**What to do**
Although the data below holds other lines too, output only those from the line with "The height and width of the screenshot is (750, 1300)." up to and including the line with "Task: Open the Справка menu", exactly as they appear.

**Supplied material**
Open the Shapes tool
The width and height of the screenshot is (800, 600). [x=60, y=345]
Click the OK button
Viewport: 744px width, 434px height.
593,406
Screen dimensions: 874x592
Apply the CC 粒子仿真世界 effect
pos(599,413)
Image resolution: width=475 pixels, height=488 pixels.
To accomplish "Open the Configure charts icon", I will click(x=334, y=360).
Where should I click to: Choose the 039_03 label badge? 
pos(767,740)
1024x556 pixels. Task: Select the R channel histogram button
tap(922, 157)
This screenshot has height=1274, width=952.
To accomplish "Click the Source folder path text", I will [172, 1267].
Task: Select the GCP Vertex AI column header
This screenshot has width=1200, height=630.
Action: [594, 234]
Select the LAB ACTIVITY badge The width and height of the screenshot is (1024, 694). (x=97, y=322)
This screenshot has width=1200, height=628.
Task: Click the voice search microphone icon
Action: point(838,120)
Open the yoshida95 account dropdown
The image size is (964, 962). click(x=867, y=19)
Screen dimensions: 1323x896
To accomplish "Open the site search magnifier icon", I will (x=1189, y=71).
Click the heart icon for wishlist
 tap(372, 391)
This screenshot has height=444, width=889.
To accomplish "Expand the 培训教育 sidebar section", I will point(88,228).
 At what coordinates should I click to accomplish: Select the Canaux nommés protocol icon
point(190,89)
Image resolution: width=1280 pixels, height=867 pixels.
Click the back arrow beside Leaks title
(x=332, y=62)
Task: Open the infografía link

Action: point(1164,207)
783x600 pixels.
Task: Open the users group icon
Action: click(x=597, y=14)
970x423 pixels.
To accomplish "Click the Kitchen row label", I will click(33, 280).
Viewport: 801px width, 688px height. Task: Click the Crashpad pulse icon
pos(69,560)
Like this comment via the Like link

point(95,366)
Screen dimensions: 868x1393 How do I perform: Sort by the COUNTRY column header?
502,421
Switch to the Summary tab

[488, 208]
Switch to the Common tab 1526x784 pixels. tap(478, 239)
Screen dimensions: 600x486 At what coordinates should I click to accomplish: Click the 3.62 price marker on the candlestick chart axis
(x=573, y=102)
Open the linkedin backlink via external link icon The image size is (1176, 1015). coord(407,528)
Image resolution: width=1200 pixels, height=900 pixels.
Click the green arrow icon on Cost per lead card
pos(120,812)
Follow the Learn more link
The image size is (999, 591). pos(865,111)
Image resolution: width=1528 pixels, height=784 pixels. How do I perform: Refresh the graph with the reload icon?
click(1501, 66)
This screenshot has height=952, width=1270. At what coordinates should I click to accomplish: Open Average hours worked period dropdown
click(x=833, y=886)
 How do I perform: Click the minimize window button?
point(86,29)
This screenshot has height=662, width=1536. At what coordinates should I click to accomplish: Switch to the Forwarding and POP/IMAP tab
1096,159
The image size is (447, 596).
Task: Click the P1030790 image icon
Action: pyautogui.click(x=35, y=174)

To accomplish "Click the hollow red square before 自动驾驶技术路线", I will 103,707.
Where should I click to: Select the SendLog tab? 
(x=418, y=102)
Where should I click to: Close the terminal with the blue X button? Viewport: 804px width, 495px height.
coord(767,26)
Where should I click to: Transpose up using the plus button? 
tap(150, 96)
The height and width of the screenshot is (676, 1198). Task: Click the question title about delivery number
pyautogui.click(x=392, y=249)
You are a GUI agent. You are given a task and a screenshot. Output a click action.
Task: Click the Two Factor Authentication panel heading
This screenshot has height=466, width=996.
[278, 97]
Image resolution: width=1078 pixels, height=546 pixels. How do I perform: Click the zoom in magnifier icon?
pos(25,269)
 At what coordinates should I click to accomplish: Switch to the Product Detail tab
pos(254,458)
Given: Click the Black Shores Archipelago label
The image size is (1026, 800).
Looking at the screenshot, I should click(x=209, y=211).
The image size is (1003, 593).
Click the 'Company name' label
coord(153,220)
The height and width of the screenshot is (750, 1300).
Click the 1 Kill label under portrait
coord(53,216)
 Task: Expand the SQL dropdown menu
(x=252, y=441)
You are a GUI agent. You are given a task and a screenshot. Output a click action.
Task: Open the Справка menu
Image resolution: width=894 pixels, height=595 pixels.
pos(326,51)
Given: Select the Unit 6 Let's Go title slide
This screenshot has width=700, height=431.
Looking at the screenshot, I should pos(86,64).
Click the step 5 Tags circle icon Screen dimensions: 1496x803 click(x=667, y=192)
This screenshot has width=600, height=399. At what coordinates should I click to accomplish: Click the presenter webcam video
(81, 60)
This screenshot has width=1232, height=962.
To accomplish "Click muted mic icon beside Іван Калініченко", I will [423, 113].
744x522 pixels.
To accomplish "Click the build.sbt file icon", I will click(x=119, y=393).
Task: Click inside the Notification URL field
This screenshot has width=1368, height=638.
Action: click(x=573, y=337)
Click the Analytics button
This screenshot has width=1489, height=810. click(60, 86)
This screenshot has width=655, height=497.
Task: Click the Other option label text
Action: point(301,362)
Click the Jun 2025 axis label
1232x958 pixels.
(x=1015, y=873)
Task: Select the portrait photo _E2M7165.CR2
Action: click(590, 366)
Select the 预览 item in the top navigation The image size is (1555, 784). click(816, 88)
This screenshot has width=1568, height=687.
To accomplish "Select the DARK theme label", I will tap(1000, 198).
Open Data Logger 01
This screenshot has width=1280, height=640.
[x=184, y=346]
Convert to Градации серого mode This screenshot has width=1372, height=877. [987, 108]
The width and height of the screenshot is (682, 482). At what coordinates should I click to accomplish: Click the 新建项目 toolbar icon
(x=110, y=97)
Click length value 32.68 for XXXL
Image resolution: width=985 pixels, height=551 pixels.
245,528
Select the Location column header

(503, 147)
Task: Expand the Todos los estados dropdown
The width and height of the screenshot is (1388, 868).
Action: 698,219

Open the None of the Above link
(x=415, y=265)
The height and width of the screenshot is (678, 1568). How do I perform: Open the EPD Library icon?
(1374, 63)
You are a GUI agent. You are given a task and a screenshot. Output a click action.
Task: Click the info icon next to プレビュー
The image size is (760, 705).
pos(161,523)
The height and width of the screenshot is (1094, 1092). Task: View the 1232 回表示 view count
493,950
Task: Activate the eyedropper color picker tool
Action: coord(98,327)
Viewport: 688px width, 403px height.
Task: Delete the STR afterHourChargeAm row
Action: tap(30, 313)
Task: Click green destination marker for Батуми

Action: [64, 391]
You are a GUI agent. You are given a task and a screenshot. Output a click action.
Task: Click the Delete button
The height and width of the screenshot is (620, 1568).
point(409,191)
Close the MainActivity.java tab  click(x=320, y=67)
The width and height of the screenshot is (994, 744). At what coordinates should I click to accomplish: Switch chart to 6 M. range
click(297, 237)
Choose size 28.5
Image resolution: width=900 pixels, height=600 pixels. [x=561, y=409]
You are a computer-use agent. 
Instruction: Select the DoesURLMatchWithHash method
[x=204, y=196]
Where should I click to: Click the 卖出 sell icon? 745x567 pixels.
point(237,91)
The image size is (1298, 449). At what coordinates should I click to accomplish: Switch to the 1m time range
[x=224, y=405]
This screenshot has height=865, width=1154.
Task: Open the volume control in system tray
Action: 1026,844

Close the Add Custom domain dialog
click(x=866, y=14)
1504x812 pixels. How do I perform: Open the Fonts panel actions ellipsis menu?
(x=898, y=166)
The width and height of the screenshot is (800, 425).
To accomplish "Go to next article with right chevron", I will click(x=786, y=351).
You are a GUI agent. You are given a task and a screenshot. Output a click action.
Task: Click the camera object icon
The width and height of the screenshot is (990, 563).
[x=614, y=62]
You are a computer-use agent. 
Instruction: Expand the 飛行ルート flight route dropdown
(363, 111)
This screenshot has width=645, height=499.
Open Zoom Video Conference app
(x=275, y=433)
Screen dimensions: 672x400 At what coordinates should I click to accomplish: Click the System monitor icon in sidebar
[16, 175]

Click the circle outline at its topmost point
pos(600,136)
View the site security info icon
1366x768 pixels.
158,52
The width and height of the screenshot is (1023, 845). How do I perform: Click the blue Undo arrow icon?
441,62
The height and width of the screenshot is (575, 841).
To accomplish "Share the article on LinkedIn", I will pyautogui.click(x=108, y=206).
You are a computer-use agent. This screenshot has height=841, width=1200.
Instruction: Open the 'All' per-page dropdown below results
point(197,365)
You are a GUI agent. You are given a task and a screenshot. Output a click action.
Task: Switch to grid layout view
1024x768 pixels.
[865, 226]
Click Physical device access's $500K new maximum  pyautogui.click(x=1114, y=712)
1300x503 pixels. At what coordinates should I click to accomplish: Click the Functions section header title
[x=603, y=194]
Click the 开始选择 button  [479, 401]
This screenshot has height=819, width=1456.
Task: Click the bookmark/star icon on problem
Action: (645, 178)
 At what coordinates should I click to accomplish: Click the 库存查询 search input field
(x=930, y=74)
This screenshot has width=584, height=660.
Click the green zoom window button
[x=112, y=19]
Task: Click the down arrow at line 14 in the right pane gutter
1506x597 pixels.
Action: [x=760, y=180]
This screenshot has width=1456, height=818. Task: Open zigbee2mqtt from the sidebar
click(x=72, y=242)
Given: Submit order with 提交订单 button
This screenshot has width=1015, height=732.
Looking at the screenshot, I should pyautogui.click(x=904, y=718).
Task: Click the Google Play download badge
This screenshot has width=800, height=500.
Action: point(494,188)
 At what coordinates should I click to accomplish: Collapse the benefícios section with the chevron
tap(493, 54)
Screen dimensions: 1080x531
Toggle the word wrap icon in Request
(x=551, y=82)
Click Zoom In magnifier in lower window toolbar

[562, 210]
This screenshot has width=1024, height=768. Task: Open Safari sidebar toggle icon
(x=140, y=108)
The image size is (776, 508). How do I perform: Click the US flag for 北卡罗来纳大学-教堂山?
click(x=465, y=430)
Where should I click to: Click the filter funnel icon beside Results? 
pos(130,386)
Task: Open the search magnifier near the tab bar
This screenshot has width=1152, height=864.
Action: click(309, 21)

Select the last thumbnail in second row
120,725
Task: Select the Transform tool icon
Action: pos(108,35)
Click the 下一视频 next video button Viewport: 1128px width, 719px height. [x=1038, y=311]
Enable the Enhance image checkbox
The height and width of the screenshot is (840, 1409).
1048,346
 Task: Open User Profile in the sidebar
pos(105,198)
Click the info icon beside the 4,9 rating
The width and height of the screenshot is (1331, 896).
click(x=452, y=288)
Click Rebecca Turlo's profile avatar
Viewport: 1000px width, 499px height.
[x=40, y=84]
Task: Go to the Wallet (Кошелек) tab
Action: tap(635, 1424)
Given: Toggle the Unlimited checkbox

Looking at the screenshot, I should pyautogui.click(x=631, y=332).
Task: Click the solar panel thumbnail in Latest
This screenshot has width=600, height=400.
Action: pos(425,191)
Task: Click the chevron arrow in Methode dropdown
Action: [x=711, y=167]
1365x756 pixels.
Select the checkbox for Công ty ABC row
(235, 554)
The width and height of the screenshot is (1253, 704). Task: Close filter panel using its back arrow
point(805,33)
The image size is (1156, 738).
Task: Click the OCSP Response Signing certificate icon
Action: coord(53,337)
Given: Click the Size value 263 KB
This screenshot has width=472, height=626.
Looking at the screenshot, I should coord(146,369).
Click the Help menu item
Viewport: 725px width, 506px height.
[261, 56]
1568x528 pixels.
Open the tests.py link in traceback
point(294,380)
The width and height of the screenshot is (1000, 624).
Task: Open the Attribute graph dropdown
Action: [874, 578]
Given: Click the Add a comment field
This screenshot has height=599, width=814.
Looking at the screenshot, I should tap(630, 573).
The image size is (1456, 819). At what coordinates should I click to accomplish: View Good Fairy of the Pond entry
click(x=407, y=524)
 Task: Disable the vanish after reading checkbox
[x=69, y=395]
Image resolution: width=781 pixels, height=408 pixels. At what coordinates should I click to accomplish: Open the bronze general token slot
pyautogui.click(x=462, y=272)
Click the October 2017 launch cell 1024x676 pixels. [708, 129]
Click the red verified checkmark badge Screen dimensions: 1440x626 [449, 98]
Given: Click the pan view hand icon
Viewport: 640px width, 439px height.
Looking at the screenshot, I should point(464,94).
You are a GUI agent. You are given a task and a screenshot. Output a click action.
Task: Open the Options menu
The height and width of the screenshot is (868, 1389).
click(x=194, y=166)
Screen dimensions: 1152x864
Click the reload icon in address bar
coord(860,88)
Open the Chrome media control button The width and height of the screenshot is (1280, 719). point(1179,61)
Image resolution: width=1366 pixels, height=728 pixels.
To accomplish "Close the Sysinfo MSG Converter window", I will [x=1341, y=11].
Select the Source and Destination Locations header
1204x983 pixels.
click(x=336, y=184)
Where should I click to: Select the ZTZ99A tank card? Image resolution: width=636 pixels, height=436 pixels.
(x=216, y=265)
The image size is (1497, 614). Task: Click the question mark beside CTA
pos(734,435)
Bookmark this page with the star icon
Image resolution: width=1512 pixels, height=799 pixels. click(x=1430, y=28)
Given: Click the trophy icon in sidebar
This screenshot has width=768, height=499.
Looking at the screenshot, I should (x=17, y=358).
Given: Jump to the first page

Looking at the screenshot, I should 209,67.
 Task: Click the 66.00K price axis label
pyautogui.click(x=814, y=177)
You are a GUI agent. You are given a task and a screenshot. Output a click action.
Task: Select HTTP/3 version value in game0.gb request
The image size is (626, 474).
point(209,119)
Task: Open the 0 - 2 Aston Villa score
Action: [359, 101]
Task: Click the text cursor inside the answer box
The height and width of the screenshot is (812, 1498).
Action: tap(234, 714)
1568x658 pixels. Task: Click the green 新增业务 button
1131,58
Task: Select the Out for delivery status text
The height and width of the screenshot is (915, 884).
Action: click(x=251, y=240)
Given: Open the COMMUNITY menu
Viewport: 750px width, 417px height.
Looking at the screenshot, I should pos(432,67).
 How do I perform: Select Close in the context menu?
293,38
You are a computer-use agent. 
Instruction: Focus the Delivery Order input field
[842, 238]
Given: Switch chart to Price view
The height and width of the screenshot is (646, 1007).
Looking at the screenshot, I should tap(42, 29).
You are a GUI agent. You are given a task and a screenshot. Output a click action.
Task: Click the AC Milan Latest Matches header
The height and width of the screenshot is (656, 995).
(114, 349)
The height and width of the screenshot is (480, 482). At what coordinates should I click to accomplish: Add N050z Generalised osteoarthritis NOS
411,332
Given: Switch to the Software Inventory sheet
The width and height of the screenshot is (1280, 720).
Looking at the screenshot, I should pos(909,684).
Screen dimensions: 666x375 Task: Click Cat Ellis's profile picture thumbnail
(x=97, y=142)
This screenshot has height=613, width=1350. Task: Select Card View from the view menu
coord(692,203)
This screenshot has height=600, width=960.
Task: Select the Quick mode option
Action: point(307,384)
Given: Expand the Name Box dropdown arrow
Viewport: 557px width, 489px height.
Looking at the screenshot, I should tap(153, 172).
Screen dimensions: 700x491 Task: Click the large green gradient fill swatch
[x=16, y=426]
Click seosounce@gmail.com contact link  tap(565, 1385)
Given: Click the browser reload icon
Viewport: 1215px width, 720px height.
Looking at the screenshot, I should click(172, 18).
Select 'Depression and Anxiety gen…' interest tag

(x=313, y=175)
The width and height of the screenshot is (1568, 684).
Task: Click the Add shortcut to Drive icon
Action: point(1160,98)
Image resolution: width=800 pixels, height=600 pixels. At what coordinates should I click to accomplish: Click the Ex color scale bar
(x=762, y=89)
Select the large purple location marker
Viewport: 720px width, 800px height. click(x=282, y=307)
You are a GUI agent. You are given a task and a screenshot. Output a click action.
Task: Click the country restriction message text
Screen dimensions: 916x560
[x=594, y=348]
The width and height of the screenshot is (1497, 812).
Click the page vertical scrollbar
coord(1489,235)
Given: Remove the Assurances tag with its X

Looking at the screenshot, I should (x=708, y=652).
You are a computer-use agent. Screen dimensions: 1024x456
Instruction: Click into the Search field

**The answer**
The height and width of the screenshot is (750, 1300).
Click the 1 Kill label under portrait
coord(53,216)
 Task: Expand the SQL dropdown menu
(x=252, y=441)
You are a GUI agent. You are given a task and a screenshot. Output a click action.
Task: Open the Справка menu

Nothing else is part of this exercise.